Figure 6.

Representative expression patterns of transgenic worms carrying Gene Catchr-derived transgenes. (A and E) COL-19::GFP; (B and F) GFP::FEM-3; (C, D, G and H) GFP::IFC-2; (I–K) GFP::ROL-6; (L and M) GFP::SKR-7; (N–P) DAF-3::GFP. (L and N) Embryos; (I, M and O) L1 larvae; (J and P) L2 larvae; (K) L4 larva; (A–H) adults. (E–H) DIC images corresponding to GFP fluorescence images (A–D), respectively. (A and E) COL-19::GFP is detected in the cuticle of adult worms, in agreement with previous results (41,68). Note localization to the lateral alae indicated by the red arrowhead (A). (B and F) GFP::FEM-3 accumulation in sperm in adult males. (C and G) GFP::IFC-2 in the pharynx and (D and H) in the posterior of the intestine. In accordance with results obtained by antibody staining (69), we detect GFP::IFC-2 in pharyngeal and intestinal cells at all stages of development (C, D, G and H and data not shown).

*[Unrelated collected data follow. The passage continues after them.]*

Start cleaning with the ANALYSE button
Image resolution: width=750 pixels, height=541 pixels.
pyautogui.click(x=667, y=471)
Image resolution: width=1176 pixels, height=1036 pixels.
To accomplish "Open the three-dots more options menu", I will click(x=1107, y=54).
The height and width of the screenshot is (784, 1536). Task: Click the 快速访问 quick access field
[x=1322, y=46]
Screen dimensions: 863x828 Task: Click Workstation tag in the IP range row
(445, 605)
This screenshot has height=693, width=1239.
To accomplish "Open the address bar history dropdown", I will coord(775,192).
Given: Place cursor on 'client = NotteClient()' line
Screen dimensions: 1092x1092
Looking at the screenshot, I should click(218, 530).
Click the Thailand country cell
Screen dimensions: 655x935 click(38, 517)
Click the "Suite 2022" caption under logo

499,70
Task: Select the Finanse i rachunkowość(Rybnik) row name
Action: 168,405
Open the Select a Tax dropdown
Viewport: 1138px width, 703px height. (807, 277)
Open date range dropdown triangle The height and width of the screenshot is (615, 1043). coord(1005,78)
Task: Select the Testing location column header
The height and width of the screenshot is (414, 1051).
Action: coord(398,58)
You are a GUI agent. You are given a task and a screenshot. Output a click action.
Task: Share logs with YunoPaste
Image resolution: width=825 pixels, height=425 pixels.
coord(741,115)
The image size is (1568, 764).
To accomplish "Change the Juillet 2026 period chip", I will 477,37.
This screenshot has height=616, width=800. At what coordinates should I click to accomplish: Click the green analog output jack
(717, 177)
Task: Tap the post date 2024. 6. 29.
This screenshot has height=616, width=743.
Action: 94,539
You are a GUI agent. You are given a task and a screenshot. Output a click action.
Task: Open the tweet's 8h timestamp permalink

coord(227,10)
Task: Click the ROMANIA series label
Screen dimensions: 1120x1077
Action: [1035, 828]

This represents the first account of ifc-2 expression from a reporter transgene. (I–K) GFP::ROL-6 expression in the hypodermis, excluding the seam cells. (L and M) GFP::SKR-7 is widely expressed in embryos (L), L1 larvae (M) and L2 larvae (not shown). (N–P) DAF-3::GFP is expressed in several tissues including the tail and lumenal surface of the intestine (indicated by the red arrowhead) (O), and the head neurons (P), consistent with results obtained from a translational fusion construct (70). Scale bars represent 50 µm.